Huniu seemed not to notice Fuzi’s troubles. The girl had come home with nothing, yet she had to care for her two brothers—since her father had no interest in doing that himself—so where was she going to get the money to feed them?
It was left to Er Qiangzi to come up with an idea while he was drunk: there’s one way you can feed your brothers if you really care that much for them. Look at me, I work like a dog day in and day out, but I can only do that on a full stomach. If I don’t eat, I don’t work. You could laugh if I dropped dead out there, but what good would it do you? Instead of idling around, you’ve got something to sell, so what are you waiting for?
She looked at her drunken, irrational father, then at herself, and finally at her famished brothers. All she could do was cry. But her tears did not move her father and could not feed two boys who looked like starved rats. No, something more practical was required. In order to feed her brothers, she had to sell her own flesh. As she hugged the younger of the two, her tears fell on his hair. “I’m hungry, Sister,” he said. Sister! Sister was a piece of meat to feed her brothers.
Instead of commiserating with Fuzi, Huniu was willing to help by lending her money to make her presentable. She could pay it back out of her earnings. She was also happy to let the girl use one of her rooms, since her own place was so dirty. There was plenty of space in the two rooms, and they were in decent shape. Xiangzi was out during the day, and she was eager to help a friend. It would also give her a chance to see some things that were new to her, things she missed and could never do, even if she wanted to. Her only condition was that Fuzi give her twenty cents each time she used the room. Friends are friends, but business is business. She would have to keep the room neat and clean for Fuzi’s use, which would entail an expenditure of both effort and money. After all, brooms and dustpans aren’t free, are they? She was willing to charge so little only because Fuzi was a friend.
Fuzi’s teeth showed as she swallowed her tears.
The effect of this on Xiangzi, who was told nothing, was the loss of a lot of sleep, as Huniu attempted to recapture her youth on his body.
B
y June the compound was silent during the day. The children went out early with their splintered baskets to scavenge the area, returning with what they could find by nine o’clock, when the blistering sun had begun to crack the skin on their scrawny backs, and eat whatever their parents had for them. Then the older boys would buy—if they could scrape together even a bit of cash—or steal chunks of ice to resell. If no money was to be found, they’d go in groups down to the moat for a bath, stopping along the way to pilfer a few lumps of coal at the train station or catch dragonflies or cicadas to sell to the children of the rich. The younger children, who dared not wander far from home, would play with locust beetles near the compound gate or dig up larva. With the children and the men all away from the house, the women stayed indoors, naked to the waist, unwilling to go outside, not out of a sense of shame but because the sun-baked ground burned the soles of their feet.

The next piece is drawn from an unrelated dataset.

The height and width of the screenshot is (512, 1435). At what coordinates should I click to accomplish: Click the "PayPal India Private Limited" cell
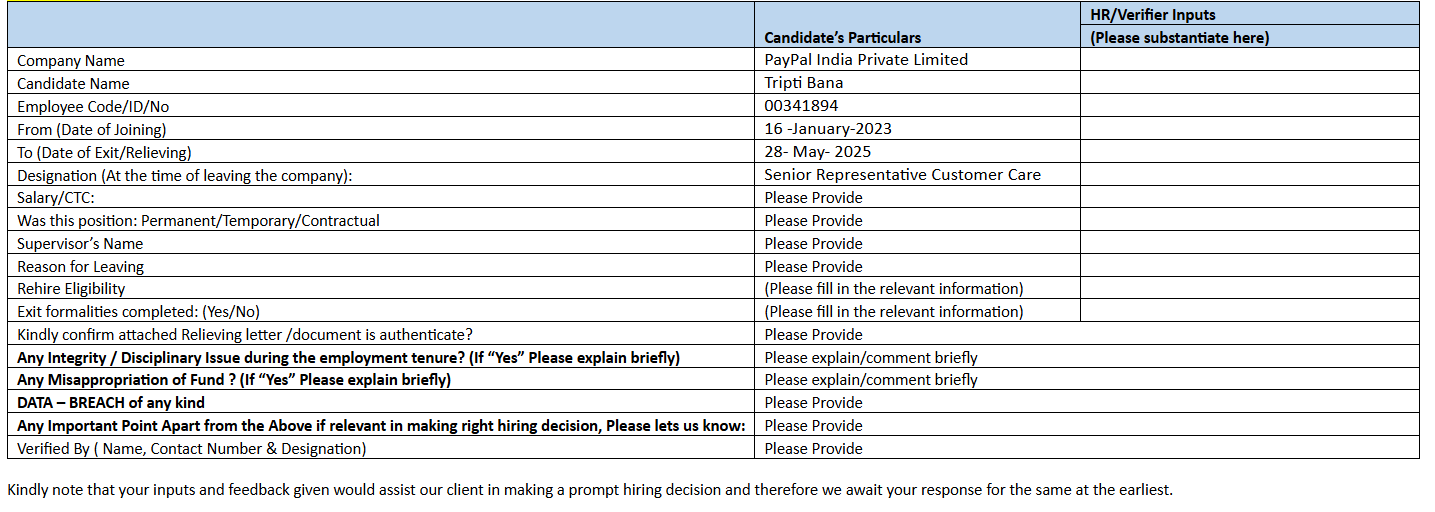[x=866, y=60]
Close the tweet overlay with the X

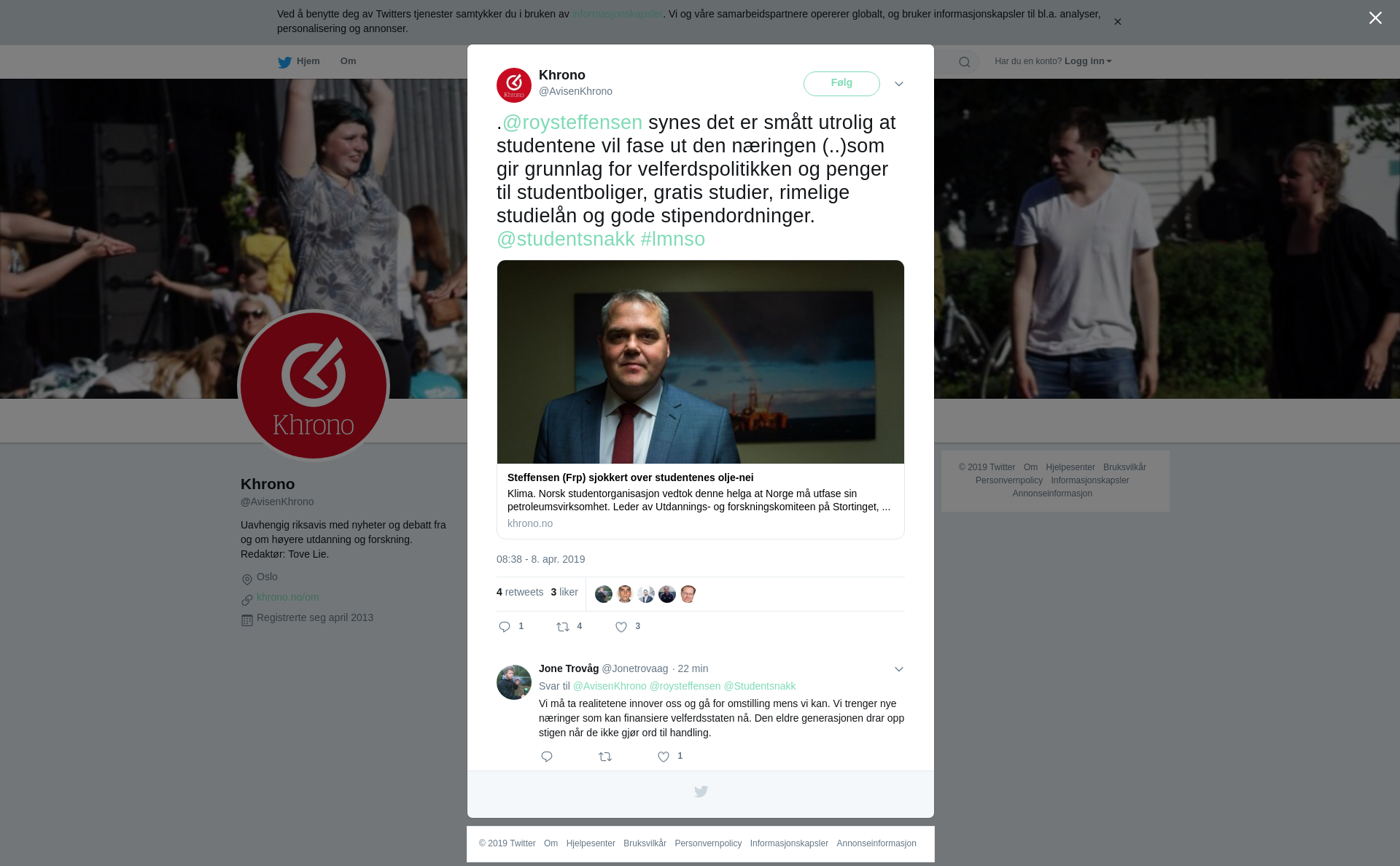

The men and children trickled back shortly before sunset, when the walls cast their shadows and cool breezes rose up, while the stored-up heat turned the rooms into steamers. They sat outside waiting for the women to cook the evening meal. The yard would be as lively as a marketplace but with no wares to sell. A day’s heat and empty stomachs had pushed the men’s tempers to the boiling point. One careless word could easily lead to a beating—children or wives, it made little difference—or at the very least an angry outburst. This would last till dinner was over, when some of the children would fall asleep in the yard and others would run out to play in the street. When they had a meal under their belts, the men’s mood would improve enough for some of them to gather in threes and fours to complain about the day’s hardships. For those who had nothing to eat, it was too late to pawn or sell anything—if they had anything to pawn or sell in the first place—so they would throw themselves down on their beds, ignoring the heat, and lie there in morose silence or fill the air with their curses. Teary-eyed women would visit neighbors and, if they were lucky, return with crumpled twenty-cent notes. Clutching the treasured notes in their hands, they’d buy some cheap fixings for a pot of gruel to feed their families.
This was not the sort of life Huniu and Fuzi led. Huniu was pregnant—this time for real. Xiangzi went out early, leaving her to get out of bed by eight or nine o’clock, in accord with the mistaken belief that pregnant women should move around as little as possible. But that belief was only one reason for her indolence; pregnancy was also a status symbol. While the neighbor women had to be up working early, she could lie in bed doing nothing as long as she wanted. When night fell, she took a stool out onto the street to enjoy the evening breezes and not go back inside until almost everyone else was asleep in bed. It was beneath her to engage any of them in conversation.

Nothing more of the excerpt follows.